Your goal -
Could you reproduce, word for word, everything below from the line containing "Open the Beer" down to the line containing "Click the 19.3", with both of those lines included and no others?

Input data -
*** Begin section ***
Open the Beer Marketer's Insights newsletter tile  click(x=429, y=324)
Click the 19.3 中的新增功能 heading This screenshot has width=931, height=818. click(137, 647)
*** End section ***
*** Begin section ***
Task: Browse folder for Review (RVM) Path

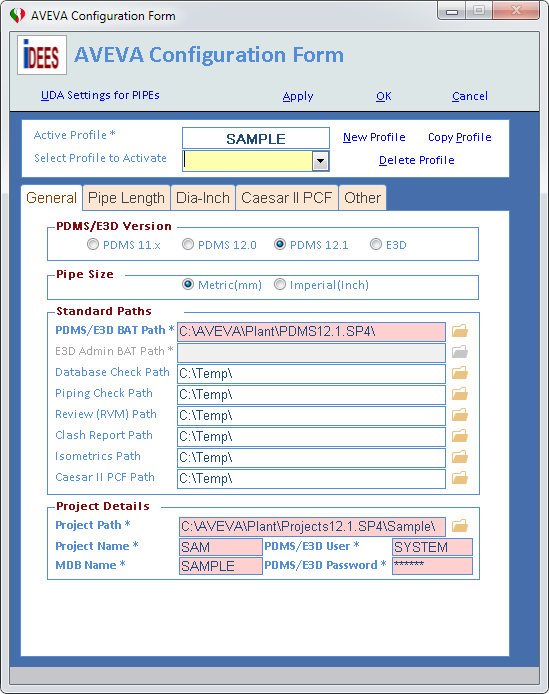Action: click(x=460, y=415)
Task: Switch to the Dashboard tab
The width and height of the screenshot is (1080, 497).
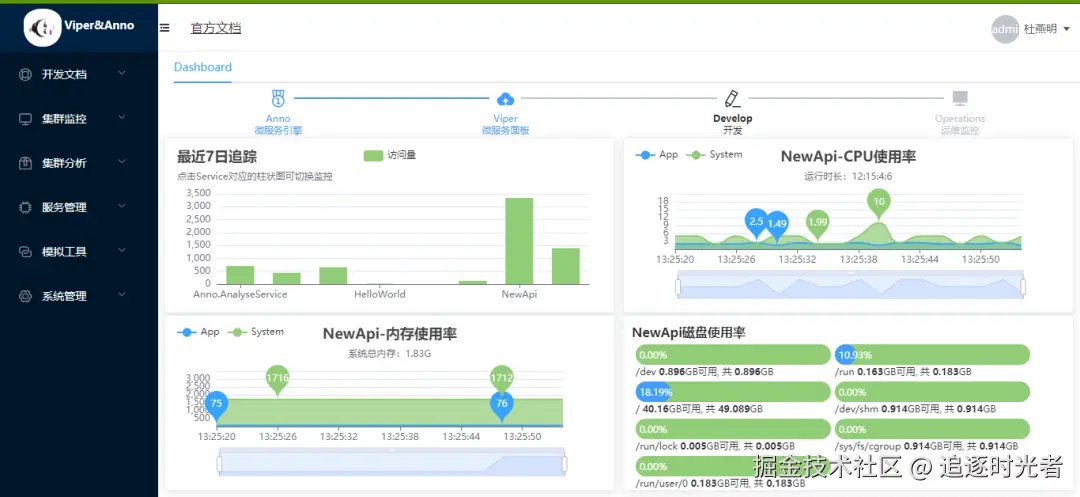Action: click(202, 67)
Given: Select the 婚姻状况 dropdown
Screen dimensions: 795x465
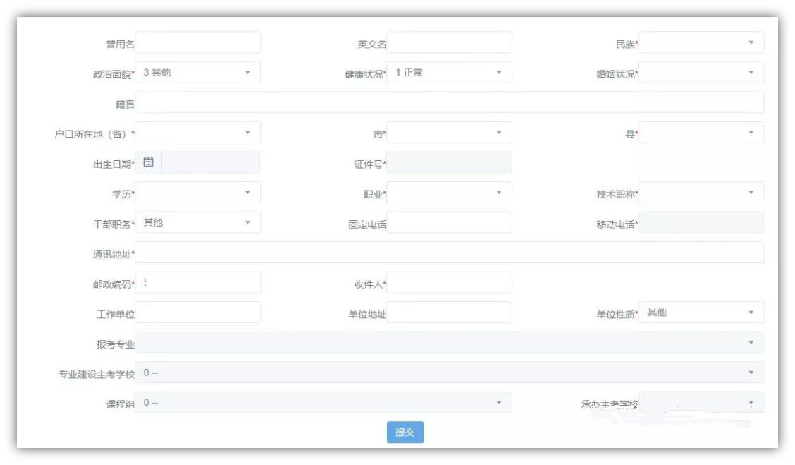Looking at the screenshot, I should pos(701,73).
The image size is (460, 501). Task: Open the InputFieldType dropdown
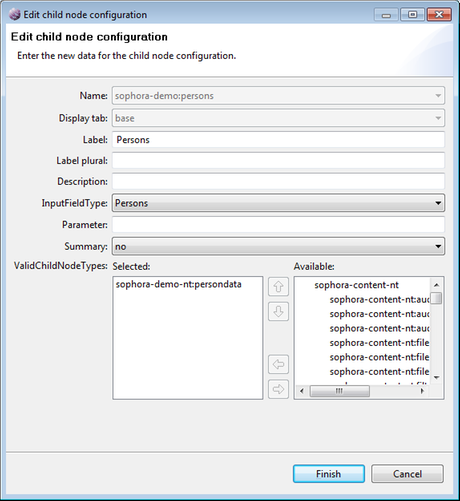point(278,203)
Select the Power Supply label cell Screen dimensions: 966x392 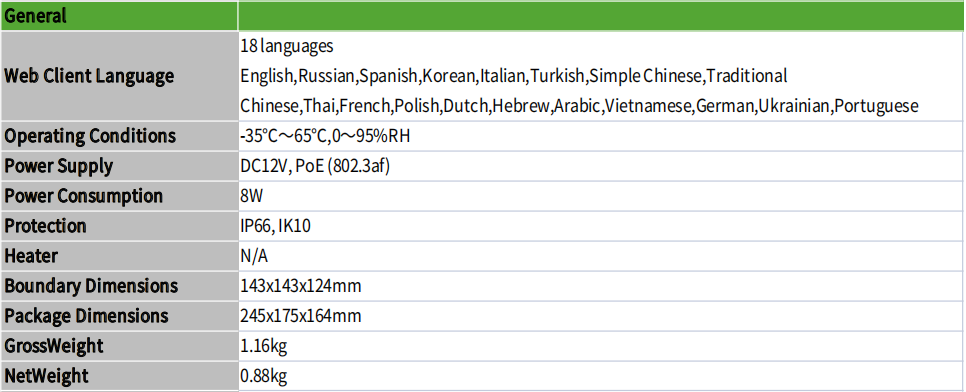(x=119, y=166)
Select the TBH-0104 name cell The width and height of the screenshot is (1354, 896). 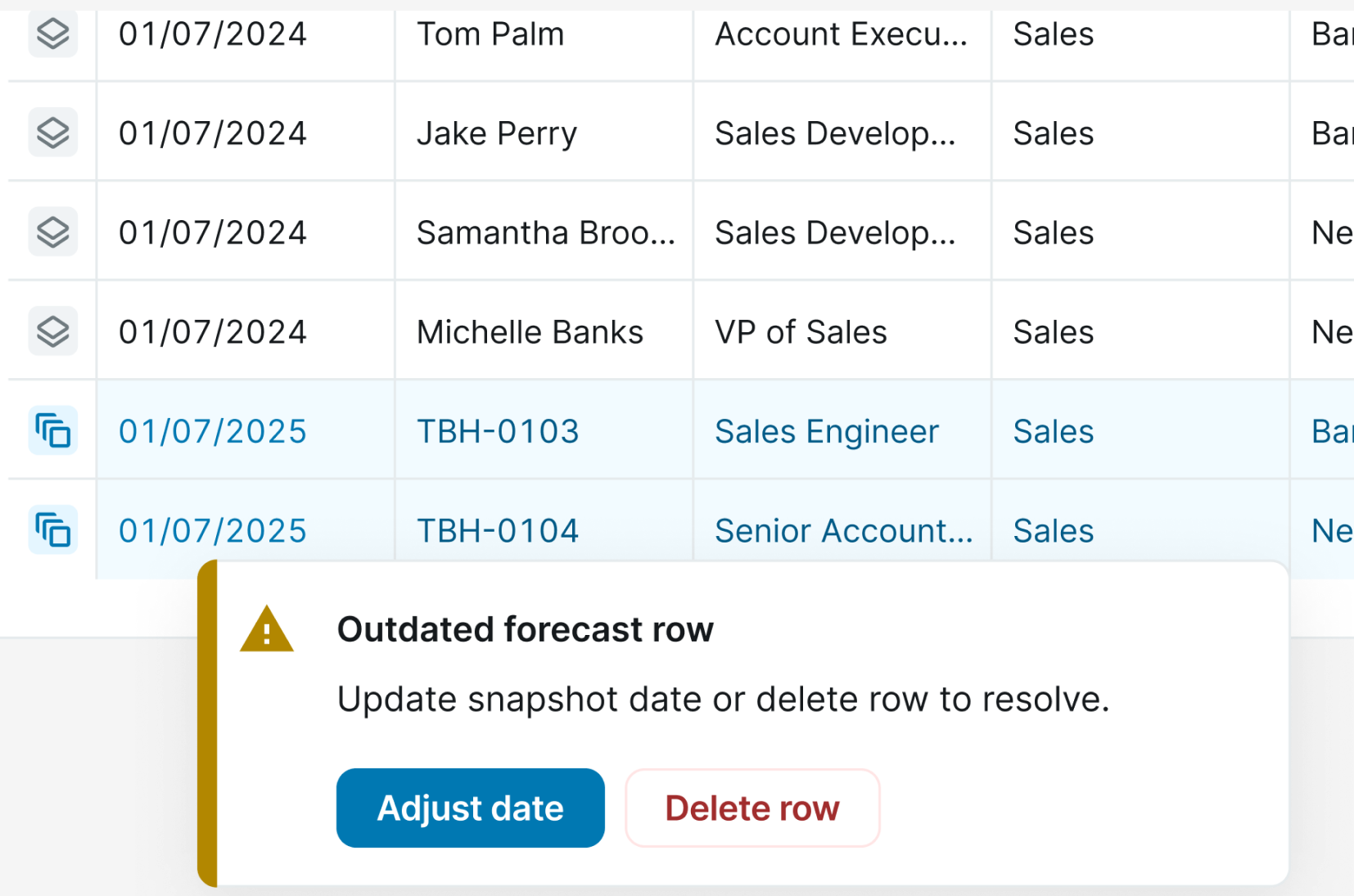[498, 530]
*** End section ***
The answer -
Open the Beer Marketer's Insights newsletter tile  click(x=429, y=324)
Click the 19.3 中的新增功能 heading This screenshot has width=931, height=818. click(137, 647)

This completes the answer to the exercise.